Com tiros de arcabuz, golpes de espada e hálitos de peste, acometiam os escassos e implacáveis conquistadores da América. Assim conta a voz dos vencidos. Depois da matança de Cholula, Montezuma enviou novos emissários ao encontro de Hernán Cortez, que avançava rumo ao vale do México. Os enviados presentearam os espanhóis com colares de ouro e bandeiras de penas de quetzal. Os espanhóis "se deleitaram. Como se fossem macacos, sentavam-se com gestos de prazer e levantavam o ouro, como se aquilo lhes renovasse a iluminasse o coração. É certo que desejam aquilo com grande sede. Os corpos deles se incham de uma fome furiosa por aquilo. Como uns porcos famintos, anseiam pelo ouro", diz o texto náhuatl, preservado no Códice Florentino. Adiante, quando Cortez chegou a Tenochtitlán, a esplêndida capital asteca, os espanhóis entraram na casa do tesouro e "logo fizeram uma grande bola de ouro e puseram fogo, incendiando tudo o que restava, por valioso que pudesse ser: e então tudo ardeu. Quanto ao ouro, os espanhóis o reduziram a barras (...)".

Houve guerra, e finalmente Cortez, que perdera Tecnochtitlán, reconquistou-a em 1521, "Já não tínhamos escudos, já não tínhamos bordunas, e nada tínhamos para comer, e nada comíamos." Devastada, incendiada, coberta de cadáveres, a cidade caiu. "E toda a noite choveu sobre nós." A força e o tormento não foram suficientes: os tesouros arrebatados nunca satisfaziam as exigências da imaginação, e durante longos anos os espanhóis escavaram o fundo do lago do México, em busca do ouro e dos objetos preciosos supostamente escondidos pelos índios.

Pedro de Alvarado e seus homens arremeteram contra a Guatemala e "foram tantos os índios mortos que se fez um rio de sangue, que vem a ser o Olimtepeque", e também "o dia se tornou vermelho pela quantidade de sangue que correu naquele dia". Antes da batalha decisiva, "os índios atormentados disseram aos espanhóis que, se não os atormentassem mais, teriam ali muito ouro, prata, diamantes e esmeraldas pertencentes aos capitães Nehaib Isquin e Nehaib feito águia e leão. E logo entregaram tudo aos espanhóis, que com tudo ficaram (...)".

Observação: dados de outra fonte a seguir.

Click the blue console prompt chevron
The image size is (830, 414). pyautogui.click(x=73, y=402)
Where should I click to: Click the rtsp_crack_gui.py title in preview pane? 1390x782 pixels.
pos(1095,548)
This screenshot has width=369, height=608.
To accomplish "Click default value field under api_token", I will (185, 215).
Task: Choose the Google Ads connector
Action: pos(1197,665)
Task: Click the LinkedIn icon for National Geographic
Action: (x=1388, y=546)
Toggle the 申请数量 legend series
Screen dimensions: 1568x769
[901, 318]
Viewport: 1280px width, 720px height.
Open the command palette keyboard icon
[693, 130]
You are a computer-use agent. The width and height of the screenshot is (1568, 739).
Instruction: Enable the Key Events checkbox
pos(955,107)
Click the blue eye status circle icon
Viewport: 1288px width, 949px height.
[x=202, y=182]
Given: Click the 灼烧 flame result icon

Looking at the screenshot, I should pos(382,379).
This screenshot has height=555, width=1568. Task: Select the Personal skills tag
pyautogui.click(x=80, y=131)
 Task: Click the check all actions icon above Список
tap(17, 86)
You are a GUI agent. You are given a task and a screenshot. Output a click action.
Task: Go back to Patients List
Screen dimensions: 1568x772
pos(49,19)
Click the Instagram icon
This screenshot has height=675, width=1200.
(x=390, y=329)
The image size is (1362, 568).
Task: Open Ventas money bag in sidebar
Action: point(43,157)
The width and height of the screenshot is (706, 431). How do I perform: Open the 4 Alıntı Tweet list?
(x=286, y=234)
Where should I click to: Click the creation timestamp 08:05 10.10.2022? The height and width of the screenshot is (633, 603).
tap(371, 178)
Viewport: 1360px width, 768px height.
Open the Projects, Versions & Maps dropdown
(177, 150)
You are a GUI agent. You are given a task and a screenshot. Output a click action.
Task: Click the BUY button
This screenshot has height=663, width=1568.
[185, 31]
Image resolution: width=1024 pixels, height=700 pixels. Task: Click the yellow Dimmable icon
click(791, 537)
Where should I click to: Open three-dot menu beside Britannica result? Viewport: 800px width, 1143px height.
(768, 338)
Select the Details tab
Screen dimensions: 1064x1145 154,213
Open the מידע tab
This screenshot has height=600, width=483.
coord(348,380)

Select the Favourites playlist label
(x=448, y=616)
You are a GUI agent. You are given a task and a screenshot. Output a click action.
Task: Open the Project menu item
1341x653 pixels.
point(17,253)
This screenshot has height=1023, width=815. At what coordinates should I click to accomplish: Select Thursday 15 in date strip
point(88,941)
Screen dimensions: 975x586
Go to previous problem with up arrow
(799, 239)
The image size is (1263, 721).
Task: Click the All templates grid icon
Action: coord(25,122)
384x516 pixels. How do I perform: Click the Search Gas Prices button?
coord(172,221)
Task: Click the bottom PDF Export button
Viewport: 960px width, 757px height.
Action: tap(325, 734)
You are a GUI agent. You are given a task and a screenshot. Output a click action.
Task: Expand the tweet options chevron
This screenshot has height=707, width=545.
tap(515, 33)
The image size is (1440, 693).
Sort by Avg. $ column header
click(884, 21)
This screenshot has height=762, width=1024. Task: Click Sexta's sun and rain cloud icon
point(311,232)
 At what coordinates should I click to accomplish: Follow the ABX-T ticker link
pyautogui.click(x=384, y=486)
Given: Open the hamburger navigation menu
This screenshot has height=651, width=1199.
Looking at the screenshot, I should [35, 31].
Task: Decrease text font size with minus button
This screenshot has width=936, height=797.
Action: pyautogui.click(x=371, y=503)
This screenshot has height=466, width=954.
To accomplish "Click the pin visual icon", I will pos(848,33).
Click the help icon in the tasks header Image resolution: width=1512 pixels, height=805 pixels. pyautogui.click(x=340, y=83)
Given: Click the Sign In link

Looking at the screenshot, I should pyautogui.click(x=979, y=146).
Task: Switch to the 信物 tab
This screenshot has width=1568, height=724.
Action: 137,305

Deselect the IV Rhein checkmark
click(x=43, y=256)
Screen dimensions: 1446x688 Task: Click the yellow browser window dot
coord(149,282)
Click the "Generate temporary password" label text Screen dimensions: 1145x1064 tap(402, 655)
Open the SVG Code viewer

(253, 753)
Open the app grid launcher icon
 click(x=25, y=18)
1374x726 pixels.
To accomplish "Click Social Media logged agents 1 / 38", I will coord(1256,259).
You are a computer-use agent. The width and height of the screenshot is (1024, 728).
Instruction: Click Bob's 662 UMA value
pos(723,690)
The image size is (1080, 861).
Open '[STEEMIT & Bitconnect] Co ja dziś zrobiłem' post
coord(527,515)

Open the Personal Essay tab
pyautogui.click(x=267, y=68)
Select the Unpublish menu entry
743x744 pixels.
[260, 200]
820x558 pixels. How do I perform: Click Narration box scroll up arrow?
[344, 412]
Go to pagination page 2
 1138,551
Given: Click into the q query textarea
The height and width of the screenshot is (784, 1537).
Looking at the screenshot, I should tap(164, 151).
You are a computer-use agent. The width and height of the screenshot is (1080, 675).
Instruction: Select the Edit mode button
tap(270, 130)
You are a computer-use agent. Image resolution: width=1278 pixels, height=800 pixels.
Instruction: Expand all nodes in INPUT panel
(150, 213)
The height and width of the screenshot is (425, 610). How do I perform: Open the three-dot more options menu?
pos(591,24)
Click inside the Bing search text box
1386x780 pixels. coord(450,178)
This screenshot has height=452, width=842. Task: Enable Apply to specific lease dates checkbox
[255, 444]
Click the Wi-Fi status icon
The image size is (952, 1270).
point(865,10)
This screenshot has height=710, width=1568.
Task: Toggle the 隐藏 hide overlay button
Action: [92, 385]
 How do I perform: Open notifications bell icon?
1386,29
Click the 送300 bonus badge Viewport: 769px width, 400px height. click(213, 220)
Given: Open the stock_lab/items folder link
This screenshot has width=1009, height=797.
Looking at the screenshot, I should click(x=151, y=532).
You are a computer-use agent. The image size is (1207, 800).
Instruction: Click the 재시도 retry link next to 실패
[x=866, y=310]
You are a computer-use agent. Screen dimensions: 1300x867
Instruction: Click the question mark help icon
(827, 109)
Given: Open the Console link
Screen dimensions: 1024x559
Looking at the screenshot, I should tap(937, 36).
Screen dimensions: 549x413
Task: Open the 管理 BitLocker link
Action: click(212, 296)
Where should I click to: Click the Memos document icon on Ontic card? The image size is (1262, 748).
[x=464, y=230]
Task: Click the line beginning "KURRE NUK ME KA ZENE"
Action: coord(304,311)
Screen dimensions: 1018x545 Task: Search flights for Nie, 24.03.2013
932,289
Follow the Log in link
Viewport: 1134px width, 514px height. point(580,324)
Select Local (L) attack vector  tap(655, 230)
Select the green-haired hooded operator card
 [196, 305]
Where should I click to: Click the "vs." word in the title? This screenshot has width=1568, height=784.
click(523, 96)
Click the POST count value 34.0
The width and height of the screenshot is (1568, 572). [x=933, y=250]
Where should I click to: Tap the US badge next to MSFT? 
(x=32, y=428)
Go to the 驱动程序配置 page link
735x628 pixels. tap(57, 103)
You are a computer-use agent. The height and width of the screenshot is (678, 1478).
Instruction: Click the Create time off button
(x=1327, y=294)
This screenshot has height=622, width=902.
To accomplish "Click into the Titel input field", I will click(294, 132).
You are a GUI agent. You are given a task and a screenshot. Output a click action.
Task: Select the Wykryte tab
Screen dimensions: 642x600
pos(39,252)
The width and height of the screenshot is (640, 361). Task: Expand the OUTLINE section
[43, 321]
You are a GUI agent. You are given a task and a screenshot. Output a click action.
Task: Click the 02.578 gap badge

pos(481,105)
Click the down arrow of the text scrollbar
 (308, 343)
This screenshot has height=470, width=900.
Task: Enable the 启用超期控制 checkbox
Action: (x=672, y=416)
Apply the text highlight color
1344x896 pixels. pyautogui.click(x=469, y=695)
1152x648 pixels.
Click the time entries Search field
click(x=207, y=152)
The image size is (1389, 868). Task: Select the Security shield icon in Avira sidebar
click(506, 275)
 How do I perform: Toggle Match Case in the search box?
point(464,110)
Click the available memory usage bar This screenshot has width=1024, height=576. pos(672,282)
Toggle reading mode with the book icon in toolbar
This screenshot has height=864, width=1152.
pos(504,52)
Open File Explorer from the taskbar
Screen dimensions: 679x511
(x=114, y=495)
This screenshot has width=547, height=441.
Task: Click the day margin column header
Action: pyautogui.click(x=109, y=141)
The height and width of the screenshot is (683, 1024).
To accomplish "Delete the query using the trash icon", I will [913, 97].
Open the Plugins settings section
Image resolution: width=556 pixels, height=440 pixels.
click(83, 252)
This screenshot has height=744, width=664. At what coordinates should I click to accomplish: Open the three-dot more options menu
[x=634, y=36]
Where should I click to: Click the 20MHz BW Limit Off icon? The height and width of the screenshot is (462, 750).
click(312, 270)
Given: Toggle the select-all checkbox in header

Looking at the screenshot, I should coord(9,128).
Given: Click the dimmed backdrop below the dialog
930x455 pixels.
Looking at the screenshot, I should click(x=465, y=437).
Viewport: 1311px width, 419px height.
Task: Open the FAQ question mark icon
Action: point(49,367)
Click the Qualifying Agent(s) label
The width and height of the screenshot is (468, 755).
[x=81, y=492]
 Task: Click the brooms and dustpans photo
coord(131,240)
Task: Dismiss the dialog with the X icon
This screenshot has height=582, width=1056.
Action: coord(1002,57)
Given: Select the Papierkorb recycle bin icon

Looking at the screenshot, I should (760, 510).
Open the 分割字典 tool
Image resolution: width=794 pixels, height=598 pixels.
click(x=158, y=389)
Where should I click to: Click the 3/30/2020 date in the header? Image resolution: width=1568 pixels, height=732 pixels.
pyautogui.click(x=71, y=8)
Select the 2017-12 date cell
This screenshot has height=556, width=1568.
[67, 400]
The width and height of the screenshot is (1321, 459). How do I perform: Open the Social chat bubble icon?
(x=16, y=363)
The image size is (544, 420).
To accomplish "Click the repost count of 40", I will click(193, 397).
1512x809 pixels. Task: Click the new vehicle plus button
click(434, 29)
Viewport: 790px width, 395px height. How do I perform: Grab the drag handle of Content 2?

Antes de degolar o inca Atahualpa, Francisco Pizarro arrancou um resgate de "arcas de ouro e prata que pesavam mais de 20 mil marcos de prata fina e um milhão e 326 mil escudos de ouro finíssimo (...)". Depois arremeteu contra Cuzco. Seus soldados acreditavam estar entrando na Cidade dos Césares, tão deslumbrante era a capital do império incaico, mas não demoraram a sair do estupor e começaram a saquear o Templo dp Sol: "Forcejando, lutando uns contra os outros, cada qual querendo levar do tesouro a parte do leão, os soldados, com suas cotas de malha, pisoteavam joias e imagens, golpeavam os utensílios de ouro ou lhes davam marteladas para reduzi-los a um formato menor e portável (...). Atiraram ao forno todo o tesouro do templo para converter o metal em barras: as placas que cobriam os muros, as assombrosas árvores forjadas, pássaros e outros objetos do jardim".

Hoje em dia, no Zócalo - a imensa praça desnuda no centro da capital do México -, a catedral católica se levanta sobre as ruínas do templo mais importante de Tenochtitlán, e o palácio do governo está localizado em cima da residência de Cuauhtémoc, o chefe asteca enforcado por Cortez. No Peru, Cuzco teve sorte parecida, mas os conquistadores não puderam derrubar completamente seus muros gigantescos e hoje ainda se pode ver, ao pé dos edifícios coloniais, o testemunho de pedra da colossal arquitetura incaica.

GALEANO, Eduardo. As veias abertas da América Latina. Porto Alegre: L&PM, 2011. p. 38-39.